Site SE migration was in progress during the quarter and was very manpower intensive:
RAL (dCache to Castor2).
PIC (Castor1 to dCache for T1D0).
CNAF (Castor2 to StoRM for TxD1)
4.3 DIRAC3 for CCRC08
DIRAC3 being commissioned during the quarter:
- Most components are ready, fully integrated and tested
- Basic functionality (equivalent to DIRAC2) is already available
Two weeks ago LHCb had a full rehearsal week, all developers came to CERN in order to follow the progress of the challenge and fix problems as quickly as possible.
DIRAC3 planning (as defined on the 15 Nov 2007)
- 30 Nov 2007: Basic functionality
- 15 Dec 2007: Production Management, start tests
- 15 Jan 2008: Full CCRC functionality, tests start
- 5 Feb 2008: Start tests for CCRC phase 1
- 18 Feb 2008: Run CCRC
- 31 Mar 2008: Full functionality, ready for CCRC phase 2 tests
The current status is on time with above schedule but one has to notice that several features (e.g. SRM-related) still have to be clarified.
4.4 LHCb Activities during CCRC
Raw data upload: Online to Tier0 storage (CERN Castor)
- Use DIRAC transfer framework. Exercise two transfer tools (Castor rfcp, Grid FTP)
Raw data distribution to Tier1s
- The LHCb Tier-1 sites are: CNAF, GridKa, IN2P3, NIKHEF, PIC, RAL
- Use gLite File Transfer System (FTS), based on SRM v2.2
- Share according to resource pledges from sites
Data reconstruction at Tier0+1
- Production of RDST, stored locally (using SRM v2.2)
- Data access using also SRM v2 (various storage back-ends: Castor and dCache)
For May: stripping of reconstructed data
- Initially foreseen in Feb, but de-scoped
- Distribution of streamed DSTs to Tier1s
- If possible include file merging
Data sharing is split according to Tier1 pledges (as of February 15th).
The LHCb SRM v2.2 space token descriptions are:
- LHCb_RAW (T1D0)
- LHCb_RDST (T1D0)
- LHCb_M-DST (T1D1) – not needed for February CCRC (no stripping)
- LHCb_DST (T0D1) – not at CERN
- LHCb_FAILOVER (T0D1)
And they are used for temporary upload in case of destination unavailability.

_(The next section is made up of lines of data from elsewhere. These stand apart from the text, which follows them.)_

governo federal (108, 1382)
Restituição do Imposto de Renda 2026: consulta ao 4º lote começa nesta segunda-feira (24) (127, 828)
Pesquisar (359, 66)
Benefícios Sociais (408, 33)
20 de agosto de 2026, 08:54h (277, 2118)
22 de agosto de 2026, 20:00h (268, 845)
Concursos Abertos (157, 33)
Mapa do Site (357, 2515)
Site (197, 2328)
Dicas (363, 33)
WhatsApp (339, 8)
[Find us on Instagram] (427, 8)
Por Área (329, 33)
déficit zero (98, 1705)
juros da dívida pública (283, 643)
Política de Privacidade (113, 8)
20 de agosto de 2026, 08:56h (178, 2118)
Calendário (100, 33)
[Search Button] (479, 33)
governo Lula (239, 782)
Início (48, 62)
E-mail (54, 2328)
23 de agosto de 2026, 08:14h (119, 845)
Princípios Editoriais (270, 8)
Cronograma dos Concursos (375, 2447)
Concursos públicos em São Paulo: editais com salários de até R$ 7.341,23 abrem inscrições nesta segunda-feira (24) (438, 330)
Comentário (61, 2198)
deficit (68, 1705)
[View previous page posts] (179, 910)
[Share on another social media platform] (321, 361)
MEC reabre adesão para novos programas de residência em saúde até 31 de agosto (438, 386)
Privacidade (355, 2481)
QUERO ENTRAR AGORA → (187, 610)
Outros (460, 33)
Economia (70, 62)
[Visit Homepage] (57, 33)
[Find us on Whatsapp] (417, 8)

All data can be scrapped after the challenge
- Test SRM bulk removal was tested already during the challenge.
- Based on 2 weeks run there are 28,000 files (42 TB)
The plans for CCRC’08 in May are:
- 4 weeks continuous running
- Established services and procedure
4.5 Data from Pit 8 to CASTOR
During the first weeks in February there was a continuous transfer at low rate. The picture below shows the network utilization during 12 hours. In green there is the migration and the transfer to the Tier-1 sites. The peeks are due to the CASTOR storage patterns.
Since the 18 February at nominal rate (70 MB/s) with a ~50% duty cycle. The migration starts after the transfers are overlapped with the move of the data to the Tier-1 sites.
The plot below shows the constant increase of migrated files.
4.1 Tier-0 to Tier-1 Transfers
Transfers are taking place to all the 6 Tier-1 sites:
- Share according to pledges works well
- Some backlog effects were observed, even at low rate. The files are only transferred after successful migration and CRC check
- Some problems were seen at IN2P3 (dCache configuration). “Space full” even on T1D0, bug reported to dCache
File removal was also tested:
- SRM v2 removal works, but the space is not recovered (is a bug).
Every two hours the files were transferred to all the 6 LHCb Tier-1 sites.
And below is the daily average for 10 days in February.
4.2 Tier-0 and 1 Reconstruction
It is now using the new DIRAC3 WMS which uses gLite WMS for launching pilot jobs. And is used also at Tier0.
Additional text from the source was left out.